Court Opinion

ID: 6271689
Source: CourtListenerOpinion
Date Created: 2022-02-18 15:47:38.219082+00
Date Added: 2024-06-11T08:59:55.524100
License: Public Domain

Opinion by
Rice, P. J.,
“ It would involve intolerable mischief if any intermeddler could compel an executor to file an account of his trust whenever demanded. Hence, the proper practice is, where a person who is not a creditor obtains a citation, to answer it, denying that the petitioner is a creditor.
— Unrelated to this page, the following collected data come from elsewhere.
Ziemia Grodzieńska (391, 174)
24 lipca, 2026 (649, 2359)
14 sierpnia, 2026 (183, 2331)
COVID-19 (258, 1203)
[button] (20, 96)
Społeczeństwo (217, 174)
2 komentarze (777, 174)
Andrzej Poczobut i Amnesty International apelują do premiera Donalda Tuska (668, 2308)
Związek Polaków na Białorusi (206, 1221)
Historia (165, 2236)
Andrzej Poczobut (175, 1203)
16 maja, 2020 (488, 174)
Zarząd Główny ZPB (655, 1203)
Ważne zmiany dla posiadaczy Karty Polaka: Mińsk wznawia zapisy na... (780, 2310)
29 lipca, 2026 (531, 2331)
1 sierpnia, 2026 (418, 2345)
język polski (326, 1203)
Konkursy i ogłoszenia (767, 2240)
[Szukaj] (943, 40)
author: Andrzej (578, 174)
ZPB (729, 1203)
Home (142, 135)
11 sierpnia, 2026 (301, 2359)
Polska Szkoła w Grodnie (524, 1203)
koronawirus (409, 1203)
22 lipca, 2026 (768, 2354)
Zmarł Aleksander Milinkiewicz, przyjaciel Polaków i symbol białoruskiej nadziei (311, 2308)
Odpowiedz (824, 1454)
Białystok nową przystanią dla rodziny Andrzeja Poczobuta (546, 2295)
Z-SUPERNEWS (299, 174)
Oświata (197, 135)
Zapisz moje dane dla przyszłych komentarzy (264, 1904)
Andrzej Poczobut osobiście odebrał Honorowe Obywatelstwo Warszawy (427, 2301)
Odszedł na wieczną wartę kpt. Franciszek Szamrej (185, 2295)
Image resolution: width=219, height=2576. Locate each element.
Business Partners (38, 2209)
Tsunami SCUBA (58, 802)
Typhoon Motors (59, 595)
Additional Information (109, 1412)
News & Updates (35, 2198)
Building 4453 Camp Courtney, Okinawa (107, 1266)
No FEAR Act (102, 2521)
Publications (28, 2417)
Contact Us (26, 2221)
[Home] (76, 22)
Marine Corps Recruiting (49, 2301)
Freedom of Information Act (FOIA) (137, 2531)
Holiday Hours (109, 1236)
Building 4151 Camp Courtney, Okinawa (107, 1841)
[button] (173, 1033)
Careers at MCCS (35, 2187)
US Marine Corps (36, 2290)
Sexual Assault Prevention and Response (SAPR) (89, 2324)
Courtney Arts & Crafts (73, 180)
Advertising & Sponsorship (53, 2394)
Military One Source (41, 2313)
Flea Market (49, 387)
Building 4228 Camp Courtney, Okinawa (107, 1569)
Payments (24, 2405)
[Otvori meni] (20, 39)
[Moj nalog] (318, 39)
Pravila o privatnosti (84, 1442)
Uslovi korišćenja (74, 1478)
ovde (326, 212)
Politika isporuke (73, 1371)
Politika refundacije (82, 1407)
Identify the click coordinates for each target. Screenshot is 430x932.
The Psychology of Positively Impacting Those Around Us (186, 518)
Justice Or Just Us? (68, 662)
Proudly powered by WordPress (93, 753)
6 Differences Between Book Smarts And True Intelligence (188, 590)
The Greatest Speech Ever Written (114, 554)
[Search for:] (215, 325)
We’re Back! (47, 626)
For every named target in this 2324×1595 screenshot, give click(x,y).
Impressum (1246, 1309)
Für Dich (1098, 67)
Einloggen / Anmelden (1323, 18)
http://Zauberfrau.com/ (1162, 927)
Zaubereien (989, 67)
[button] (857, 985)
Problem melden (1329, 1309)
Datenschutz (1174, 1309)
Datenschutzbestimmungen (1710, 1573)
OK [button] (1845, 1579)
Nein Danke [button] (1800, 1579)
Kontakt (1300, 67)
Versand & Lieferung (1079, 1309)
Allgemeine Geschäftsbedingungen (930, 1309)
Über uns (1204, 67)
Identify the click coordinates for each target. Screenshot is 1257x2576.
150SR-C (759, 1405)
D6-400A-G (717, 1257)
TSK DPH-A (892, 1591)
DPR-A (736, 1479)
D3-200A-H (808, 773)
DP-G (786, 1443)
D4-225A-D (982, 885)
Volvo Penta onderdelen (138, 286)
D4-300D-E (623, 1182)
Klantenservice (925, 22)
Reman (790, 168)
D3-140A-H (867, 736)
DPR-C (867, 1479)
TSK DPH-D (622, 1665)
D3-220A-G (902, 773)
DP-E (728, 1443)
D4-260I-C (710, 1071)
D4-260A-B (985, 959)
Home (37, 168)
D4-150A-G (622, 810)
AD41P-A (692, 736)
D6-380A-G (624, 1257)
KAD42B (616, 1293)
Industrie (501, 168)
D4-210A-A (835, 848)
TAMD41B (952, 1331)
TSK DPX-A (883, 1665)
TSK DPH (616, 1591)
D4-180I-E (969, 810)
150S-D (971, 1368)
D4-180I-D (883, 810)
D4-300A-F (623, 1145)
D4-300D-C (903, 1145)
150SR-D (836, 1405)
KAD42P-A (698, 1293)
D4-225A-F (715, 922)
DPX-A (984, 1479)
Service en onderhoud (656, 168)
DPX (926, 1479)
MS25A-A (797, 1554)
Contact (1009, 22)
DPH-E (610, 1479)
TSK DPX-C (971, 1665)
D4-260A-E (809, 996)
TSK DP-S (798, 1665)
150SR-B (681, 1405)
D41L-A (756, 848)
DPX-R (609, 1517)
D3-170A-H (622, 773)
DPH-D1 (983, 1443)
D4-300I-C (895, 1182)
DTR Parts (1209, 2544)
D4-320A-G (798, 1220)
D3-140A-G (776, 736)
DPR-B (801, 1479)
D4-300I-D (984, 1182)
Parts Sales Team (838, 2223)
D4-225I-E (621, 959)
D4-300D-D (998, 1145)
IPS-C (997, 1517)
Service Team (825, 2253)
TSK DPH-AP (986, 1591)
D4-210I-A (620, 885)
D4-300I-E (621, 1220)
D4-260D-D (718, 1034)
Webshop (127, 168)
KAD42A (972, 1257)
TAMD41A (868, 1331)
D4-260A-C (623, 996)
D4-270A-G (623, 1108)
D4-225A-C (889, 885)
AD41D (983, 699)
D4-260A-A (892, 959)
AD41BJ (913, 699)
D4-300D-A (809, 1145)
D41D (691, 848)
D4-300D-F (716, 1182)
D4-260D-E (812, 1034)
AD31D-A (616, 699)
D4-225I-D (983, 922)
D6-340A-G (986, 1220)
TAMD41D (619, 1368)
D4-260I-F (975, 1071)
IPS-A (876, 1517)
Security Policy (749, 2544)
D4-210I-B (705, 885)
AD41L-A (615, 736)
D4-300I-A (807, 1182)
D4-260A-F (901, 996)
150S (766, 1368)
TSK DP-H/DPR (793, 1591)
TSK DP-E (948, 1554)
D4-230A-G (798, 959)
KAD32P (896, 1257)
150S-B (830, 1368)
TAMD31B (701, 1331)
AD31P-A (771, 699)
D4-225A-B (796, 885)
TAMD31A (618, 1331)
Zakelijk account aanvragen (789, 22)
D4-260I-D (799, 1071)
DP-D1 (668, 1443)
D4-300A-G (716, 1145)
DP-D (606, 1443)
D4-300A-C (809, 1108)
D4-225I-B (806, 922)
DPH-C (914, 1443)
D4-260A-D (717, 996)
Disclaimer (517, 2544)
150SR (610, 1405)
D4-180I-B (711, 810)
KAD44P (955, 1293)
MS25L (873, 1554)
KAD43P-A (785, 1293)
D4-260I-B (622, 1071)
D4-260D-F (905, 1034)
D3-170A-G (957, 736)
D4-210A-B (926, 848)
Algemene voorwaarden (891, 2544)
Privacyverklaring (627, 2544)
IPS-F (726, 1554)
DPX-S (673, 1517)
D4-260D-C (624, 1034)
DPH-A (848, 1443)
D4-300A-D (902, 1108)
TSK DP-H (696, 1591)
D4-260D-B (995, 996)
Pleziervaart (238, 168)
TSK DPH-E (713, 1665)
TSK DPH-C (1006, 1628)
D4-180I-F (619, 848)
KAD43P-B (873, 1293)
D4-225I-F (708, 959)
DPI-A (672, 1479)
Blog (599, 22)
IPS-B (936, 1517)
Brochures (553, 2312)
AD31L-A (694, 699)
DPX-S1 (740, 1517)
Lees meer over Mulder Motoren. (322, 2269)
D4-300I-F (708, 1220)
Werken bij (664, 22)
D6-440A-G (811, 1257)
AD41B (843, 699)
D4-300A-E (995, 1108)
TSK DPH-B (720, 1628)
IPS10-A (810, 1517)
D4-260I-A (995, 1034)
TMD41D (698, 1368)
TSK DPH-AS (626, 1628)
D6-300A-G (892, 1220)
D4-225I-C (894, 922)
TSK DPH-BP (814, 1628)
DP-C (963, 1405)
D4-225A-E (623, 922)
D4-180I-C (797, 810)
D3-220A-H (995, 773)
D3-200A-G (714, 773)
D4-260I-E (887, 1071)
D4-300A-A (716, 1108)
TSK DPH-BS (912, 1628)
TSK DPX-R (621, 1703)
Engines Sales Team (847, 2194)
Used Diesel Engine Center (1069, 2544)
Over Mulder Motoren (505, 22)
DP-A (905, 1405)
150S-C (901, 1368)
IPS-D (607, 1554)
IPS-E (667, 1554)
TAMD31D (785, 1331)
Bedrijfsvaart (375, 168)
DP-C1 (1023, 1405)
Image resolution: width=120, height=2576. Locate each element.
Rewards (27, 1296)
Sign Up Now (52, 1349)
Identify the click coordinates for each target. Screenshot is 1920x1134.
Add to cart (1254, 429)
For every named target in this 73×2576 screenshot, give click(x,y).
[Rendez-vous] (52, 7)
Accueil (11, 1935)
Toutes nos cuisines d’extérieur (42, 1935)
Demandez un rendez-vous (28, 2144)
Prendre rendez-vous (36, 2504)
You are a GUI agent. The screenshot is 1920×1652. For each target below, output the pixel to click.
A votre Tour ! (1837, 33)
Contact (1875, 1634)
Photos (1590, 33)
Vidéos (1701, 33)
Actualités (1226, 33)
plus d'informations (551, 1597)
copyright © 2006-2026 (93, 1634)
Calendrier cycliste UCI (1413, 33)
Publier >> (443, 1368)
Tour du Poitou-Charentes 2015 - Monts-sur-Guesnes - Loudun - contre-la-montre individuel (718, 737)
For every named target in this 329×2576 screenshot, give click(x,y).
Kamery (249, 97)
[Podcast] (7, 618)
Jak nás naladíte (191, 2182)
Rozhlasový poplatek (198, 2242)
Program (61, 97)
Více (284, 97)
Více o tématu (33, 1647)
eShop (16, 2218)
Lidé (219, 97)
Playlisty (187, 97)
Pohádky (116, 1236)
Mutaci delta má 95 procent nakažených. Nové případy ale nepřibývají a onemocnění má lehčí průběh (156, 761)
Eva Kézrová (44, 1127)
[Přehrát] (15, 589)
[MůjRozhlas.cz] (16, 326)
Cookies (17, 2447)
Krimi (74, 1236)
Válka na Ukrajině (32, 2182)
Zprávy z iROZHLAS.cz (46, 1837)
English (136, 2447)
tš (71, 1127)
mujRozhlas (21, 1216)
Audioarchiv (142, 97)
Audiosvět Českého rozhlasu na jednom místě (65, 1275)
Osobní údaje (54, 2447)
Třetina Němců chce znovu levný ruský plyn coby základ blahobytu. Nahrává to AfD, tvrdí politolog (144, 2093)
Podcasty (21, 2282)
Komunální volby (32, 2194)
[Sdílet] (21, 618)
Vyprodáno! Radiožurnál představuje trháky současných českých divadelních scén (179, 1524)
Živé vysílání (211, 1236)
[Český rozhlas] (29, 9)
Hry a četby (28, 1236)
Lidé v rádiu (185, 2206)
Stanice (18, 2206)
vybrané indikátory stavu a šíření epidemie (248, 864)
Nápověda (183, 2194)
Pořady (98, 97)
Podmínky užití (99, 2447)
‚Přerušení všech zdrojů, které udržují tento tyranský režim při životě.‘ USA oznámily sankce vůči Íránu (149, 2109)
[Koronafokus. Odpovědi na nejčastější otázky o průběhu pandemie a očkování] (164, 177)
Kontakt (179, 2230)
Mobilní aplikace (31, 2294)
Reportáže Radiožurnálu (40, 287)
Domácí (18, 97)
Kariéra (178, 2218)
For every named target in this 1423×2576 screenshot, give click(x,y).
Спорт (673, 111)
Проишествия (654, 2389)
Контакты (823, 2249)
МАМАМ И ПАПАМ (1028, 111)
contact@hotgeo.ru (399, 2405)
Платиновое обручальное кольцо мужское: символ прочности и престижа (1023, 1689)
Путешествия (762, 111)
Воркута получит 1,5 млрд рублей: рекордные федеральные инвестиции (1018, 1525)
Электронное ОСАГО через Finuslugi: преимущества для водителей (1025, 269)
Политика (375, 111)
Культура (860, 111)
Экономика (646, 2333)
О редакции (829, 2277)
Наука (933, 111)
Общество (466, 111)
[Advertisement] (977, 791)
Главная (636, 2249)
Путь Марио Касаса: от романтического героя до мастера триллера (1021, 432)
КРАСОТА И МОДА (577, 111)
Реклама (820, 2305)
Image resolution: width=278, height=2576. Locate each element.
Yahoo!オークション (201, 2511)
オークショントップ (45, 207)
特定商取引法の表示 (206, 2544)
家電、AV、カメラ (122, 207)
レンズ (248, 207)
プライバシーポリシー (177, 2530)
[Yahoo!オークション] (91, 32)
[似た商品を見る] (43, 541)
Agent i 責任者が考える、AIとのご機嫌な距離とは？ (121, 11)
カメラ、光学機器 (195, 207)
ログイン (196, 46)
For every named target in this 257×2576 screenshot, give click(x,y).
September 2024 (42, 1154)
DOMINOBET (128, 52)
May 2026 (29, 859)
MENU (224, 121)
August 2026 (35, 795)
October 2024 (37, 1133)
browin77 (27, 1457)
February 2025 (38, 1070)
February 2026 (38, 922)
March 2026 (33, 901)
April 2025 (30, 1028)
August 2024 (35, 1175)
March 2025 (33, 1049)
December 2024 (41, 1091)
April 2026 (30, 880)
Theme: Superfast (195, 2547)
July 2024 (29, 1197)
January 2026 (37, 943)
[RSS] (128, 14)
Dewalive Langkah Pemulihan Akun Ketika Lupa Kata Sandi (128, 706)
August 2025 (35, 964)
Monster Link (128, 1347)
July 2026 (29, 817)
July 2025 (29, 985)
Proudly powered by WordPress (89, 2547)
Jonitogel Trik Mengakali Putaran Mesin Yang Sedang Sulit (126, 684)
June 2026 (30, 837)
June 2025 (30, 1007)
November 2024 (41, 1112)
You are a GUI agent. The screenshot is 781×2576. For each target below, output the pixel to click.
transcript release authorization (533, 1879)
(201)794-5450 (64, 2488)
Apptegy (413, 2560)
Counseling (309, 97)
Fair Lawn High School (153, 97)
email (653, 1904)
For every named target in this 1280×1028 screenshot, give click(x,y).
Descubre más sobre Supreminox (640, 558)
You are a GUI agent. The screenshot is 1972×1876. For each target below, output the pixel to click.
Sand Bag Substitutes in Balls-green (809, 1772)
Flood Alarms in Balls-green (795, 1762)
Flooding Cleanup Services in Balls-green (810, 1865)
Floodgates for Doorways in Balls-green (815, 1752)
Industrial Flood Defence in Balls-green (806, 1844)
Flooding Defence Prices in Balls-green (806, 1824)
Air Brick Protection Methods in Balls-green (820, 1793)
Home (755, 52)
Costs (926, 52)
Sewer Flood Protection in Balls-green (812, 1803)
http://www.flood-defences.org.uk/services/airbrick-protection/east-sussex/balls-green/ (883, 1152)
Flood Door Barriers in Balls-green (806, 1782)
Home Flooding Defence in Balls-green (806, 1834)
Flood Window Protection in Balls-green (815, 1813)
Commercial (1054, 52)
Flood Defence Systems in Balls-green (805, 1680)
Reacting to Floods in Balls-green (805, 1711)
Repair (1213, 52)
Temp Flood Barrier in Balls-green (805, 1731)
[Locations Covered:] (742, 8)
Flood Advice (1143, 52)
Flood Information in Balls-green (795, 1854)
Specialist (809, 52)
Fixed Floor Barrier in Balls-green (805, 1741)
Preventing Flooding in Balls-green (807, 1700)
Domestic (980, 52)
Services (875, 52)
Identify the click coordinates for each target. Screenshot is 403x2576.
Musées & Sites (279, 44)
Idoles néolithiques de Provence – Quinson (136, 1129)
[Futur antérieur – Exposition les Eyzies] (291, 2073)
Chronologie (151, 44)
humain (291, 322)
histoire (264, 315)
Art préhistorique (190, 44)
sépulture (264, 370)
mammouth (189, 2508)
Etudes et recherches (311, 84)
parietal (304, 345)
This at once challenges his position as such, and unless he can make out a prima facie claim, it is the duty of the court to dismiss his petition: ” Lightner’s Estate, 144 Pa. 273. It may be conceded for present purposes that the court might properly have pursued the course above indicated in the present case; but it does not follow that its action in awarding the citation, without requiring the petitioner to prove affirmatively that she had not received the specific articles willed to her, is reviewable. The petition alleged that the petitioner was a legatee and gave the court jurisdiction to compel the respondent to file an account. The answer did not deny that the petitioner was a legatee, but set up a defense to her claim, namely, that she had received her legacy. If the court had heard the testimony on that question of fact and had decided it erroneously, and awarded the citation, still there would be no appeal, because it would not have been a definitive decree. The same is true where the court refuses to go into the evidence upon the questions of fact raised by the answer, until after the account has been filed. The appellate court connot take jurisdiction until a “ definitive sentence or decree ” has been entered: Act of March 29, 1832, sec. 59, P. L. 213. It is well settled that a decree of the orphans’ court citing an executor to file an account is an interlocutory decree from which no appeal lies: Palethorp’s Estate, 160 Pa. 316. Concerning this question Chief Justice Gibson said: “It would be oppressive to drag a suitor here on every intermediate order, to be delayed a year before he could take another step. A suit in the orphans’ court would be the business of a lifetime, and the appellate court burdened with much unnecessary litigation: ” *215Eckfeldt’s Appeal, 13 Pa. 171. It is unnecessary to refer to the numerous analogous cases, since these are directly upon the point. It follows that the appeal was prematurely taken.
Appeal quashed.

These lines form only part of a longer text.